Monday, October 16, 2006

New Evidence: TV viewing causes Autism

I like to keep an eye out for new research on Autism or Asperger's Syndrome, ever since reading this article in Wired. Today Slate reports on a study showing a strong correlation between cable-TV households and Autism rates.
The Cornell study looks at county-by-county growth in cable television access and autism rates in California and Pennsylvania from 1972 to 1989. The researchers find an overall rise in both cable-TV access and autism, but autism diagnoses rose more rapidly in counties where a high percentage of households received cable than in counties with a low percentage of cable-TV homes. Waldman and Nicholson employ statistical controls to factor out the possibility that the two patterns were simply unrelated events happening simultaneously. (For instance, petroleum use also rose during the period but is unrelated to autism.) Waldman and Nicholson conclude that "roughly 17 percent of the growth in autism in California and Pennsylvania during the 1970s and 1980s was due to the growth in cable television."

Autism occurs frequently (at least, more frequently) among children of high-IQ parents, and autism rates have been exploding in tech-heavy cities, including Seattle.
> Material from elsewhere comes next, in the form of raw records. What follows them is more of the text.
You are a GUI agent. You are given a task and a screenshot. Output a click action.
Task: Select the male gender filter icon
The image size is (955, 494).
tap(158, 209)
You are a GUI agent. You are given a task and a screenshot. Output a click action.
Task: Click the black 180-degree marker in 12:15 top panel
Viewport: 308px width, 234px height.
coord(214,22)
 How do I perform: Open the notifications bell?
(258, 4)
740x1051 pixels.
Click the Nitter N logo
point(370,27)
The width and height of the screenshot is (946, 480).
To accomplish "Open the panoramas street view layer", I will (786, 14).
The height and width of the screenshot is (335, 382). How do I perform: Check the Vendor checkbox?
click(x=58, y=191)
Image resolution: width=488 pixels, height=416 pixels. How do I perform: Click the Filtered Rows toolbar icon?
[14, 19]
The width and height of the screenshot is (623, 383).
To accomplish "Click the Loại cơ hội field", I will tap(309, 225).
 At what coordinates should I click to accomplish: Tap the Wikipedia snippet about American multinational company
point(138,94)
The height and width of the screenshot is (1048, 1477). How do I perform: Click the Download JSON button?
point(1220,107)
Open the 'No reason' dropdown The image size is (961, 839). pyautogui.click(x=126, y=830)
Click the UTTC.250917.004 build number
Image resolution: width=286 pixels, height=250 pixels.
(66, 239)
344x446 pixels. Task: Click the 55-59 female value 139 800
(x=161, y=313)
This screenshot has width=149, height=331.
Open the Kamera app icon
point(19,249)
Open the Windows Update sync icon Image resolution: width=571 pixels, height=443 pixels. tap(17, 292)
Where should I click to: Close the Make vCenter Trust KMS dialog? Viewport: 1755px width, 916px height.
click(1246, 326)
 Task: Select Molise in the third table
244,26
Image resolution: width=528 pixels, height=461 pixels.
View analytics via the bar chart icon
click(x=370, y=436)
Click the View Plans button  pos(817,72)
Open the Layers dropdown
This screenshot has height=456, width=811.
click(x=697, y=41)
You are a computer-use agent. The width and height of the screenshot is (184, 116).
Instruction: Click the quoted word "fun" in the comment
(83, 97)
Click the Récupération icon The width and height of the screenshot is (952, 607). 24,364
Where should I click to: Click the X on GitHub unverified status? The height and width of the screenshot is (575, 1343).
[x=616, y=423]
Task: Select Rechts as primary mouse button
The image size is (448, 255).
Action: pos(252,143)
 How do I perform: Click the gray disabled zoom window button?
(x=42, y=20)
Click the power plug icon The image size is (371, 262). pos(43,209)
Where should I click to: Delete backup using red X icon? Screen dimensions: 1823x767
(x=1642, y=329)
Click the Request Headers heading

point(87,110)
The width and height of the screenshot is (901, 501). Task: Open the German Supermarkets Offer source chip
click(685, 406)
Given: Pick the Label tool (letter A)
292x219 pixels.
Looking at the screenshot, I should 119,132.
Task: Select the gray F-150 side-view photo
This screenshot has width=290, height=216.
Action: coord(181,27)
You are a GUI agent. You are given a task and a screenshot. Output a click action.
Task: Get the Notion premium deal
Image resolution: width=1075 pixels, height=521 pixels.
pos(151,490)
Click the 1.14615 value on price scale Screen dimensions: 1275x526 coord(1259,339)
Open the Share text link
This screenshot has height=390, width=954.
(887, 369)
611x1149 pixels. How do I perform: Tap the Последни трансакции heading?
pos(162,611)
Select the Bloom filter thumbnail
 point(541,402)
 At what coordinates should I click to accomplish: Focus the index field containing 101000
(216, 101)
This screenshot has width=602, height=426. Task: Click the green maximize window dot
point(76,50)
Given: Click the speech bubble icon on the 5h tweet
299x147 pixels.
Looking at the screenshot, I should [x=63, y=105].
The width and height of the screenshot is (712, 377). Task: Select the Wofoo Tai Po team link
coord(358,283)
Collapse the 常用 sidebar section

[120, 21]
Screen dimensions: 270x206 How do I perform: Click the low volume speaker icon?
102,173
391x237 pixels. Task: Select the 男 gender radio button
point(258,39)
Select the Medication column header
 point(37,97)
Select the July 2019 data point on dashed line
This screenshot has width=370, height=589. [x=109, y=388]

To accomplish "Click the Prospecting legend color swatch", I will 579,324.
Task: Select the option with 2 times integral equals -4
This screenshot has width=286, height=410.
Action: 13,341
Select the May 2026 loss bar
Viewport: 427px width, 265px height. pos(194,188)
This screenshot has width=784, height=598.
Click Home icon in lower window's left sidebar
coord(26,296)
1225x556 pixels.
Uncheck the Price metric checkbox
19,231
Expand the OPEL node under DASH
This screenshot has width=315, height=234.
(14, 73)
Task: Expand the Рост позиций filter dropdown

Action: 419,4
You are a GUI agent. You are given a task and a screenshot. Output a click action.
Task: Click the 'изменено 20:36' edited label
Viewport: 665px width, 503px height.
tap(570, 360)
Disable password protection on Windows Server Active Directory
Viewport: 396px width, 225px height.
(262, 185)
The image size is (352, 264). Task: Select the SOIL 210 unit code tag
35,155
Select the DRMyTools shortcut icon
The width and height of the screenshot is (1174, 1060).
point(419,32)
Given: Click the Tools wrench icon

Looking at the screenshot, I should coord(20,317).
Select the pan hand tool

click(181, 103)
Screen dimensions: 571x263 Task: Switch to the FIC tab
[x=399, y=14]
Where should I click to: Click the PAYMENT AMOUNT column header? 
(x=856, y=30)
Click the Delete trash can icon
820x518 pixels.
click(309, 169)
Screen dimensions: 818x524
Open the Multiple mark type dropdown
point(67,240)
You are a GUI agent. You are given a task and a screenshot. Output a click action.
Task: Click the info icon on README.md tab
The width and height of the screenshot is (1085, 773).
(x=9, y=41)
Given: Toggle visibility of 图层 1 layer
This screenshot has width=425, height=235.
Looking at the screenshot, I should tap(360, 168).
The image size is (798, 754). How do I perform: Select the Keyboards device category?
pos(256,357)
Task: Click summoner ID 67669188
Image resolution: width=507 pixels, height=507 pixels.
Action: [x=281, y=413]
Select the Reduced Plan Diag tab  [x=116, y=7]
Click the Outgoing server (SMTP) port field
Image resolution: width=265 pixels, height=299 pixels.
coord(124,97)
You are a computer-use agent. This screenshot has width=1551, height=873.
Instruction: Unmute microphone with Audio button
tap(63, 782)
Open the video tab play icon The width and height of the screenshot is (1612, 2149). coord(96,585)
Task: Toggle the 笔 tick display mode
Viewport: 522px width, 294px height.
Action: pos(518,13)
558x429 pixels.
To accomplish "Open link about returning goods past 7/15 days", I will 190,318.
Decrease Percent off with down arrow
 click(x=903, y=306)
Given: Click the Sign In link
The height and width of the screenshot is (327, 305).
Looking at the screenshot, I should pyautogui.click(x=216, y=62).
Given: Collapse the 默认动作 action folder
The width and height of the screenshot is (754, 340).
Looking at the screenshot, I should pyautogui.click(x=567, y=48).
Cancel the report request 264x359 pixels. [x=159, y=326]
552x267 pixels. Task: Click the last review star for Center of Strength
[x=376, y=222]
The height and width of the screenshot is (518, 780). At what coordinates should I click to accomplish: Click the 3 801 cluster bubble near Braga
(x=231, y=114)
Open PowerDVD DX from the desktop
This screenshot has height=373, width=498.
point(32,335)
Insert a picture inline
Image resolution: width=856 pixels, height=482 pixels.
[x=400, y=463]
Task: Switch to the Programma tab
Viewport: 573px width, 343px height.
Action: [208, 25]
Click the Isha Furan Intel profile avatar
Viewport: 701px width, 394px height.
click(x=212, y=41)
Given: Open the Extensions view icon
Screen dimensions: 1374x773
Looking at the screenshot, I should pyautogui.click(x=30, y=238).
In an almost amusing part of the study, rain is an incidental factor:
But the fact that rising household access to cable television seems to associate with rising autism does not reveal anything about how viewing hours might link to the disorder. The Cornell team searched for some independent measure of increased television viewing. In recent years, leading behavioral economists such as Caroline Hoxby and Steven Leavitt have used weather or geography to test assumptions about behavior. Bureau of Labor Statistics studies have found that when it rains or snows, television viewing by young children rises. So Waldman studied precipitation records for California, Oregon, and Washington state, which, because of climate and geography, experience big swings in precipitation levels both year-by-year and county-by-county. He found what appears to be a dramatic relationship between television viewing and autism onset. In counties or years when rain and snow were unusually high, and hence it is assumed children spent a lot of time watching television, autism rates shot up; in places or years of low precipitation, autism rates were low. Waldman and Nicholson conclude that "just under 40 percent of autism diagnoses in the three states studied is the result of television watching." Thus the study has two separate findings: that having cable television in the home increased autism rates in California and Pennsylvania somewhat, and that more hours of actually watching television increased autism in California, Oregon, and Washington by a lot.

This study shows correlation, not causation (a caveat I ignored in the title of this post as dramatic license) but does have a good recommendation:
If television viewing by toddlers is a factor in autism, the parents of afflicted children should not reproach themselves, as there was no warning of this risk. Now there is: The American Academy of Pediatrics currently recommends against any TV for children under the age of 2. Waldman thinks that until more is known about what triggers autism, families with children under the age of 3 should get them away from the television and keep them away.